Yes it sounds as if he needs a chance to heal, no stress in his life and no worries

I agree with this. Taking the pressure off for a while can be very therapeutic and WHEN he's more able to cope, then you can think about returning him to school. If he's not ready, he's not ready, but I wouldn't risk your child's mental health by putting him into an environment that's hurting him, just because it's 'the norm'. Once you lose grip on your mental health, it's always there in the background and that can be a very fragile existence. And that goes for all of us, not just children.

ImperialBlether · 16/03/2015 17:18

Dowser, you say you're a trained teacher, then say: "My ten year old learnt himself to read..."

Wtf?

NickiFury · 16/03/2015 17:18

Christina thanks for asking Smile.

He's doing brilliantly now. He does numerous activities now, I posted a rough time table earlier in the thread. They include judo, climbing, football, learning to play the guitar. He has friends now. I will tell you something HE kids are an awful lot better at accepting and dealing with "different" than the mainstream educated children I have come across.

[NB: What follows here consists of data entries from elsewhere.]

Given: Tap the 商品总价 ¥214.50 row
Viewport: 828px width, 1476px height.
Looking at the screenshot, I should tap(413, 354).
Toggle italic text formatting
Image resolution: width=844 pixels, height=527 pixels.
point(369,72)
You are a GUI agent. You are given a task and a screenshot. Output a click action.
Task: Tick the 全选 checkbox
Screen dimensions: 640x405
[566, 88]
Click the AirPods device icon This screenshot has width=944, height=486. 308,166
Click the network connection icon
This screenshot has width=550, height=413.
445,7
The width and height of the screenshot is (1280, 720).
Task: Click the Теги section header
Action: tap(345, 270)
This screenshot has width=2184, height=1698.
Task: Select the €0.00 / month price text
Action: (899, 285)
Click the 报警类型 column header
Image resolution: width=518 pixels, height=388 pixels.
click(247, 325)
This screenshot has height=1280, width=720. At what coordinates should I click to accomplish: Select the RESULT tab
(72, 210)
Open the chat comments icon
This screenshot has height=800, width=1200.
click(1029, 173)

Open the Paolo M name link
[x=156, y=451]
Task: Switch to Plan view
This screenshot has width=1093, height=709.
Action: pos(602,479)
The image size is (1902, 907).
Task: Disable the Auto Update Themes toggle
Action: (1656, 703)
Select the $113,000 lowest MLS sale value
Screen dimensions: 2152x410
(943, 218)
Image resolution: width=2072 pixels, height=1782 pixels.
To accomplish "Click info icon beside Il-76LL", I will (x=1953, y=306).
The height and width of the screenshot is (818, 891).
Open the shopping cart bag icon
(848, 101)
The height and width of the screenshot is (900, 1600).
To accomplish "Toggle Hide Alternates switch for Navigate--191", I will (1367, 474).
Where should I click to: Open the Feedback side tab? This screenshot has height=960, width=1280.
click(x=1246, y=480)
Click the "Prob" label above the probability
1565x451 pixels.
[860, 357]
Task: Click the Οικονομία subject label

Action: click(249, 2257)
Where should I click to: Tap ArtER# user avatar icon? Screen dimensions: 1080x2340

None of this was possible at school when he was so stressed out constantly that most days they called me to pick him up within an hour of being there and certainly no one wanted to be friends with the child that was running away and hiding himself in cupboards all the time.

turquoiseamethyst · 16/03/2015 17:19

In some ways, we are very lucky in that this area attracts a number of slightly "out there" characters - just a tiny bit bohemian and arty!

There's a few families round here who don't fit into the status quo, whether or not they home school.

OP posts:
popalot · 16/03/2015 17:20

I tend to think the child is isolated, (sorry, you did ask!) so it's better if you ensure there is plenty of interaction with other children not just in play but in the sense of learning to work in a team and produce work based on team effort. Some kids find that really hard and lots of adults do too!

Pyjamasandwine · 16/03/2015 17:20

I think it depends on your reasons, your set up and your ability to mix with other home ed parents and kids.

If done properly I think it could be bloody fantastic.

I never considered it for mine who are all teens and older now but after being a TA in reception class and year 1 and seeing the relentless pressure on the children I wish I
Had known what school was like earlier.

Christinayang1 · 16/03/2015 17:22

Yes lots of fun activities, help him relax and build confidence

My ds joined cubs, it is fab. The badges gave him something to work towards

Some of the online learning sites are good and are geared up to motivating kids to learn

Perhaps in a couple of weeks you could take him to see the new school. When he is feeling a bit better perhaps he could attend for short periods to help him with the transition in September

I don't know where you stay but I will pm you the organization that got us the play therapist , they didn't have one near us but where able to give us feta it's of someone that could help

streakybacon · 16/03/2015 17:23

Your son sounds great Nicki Smile. How long have you been HEing?

Fairenuff · 16/03/2015 17:24

Have a look at

That isn't to say I won't be educating him, but it won't be (mostly) formal education.

Have you looked into OFSTED requirements regarding this?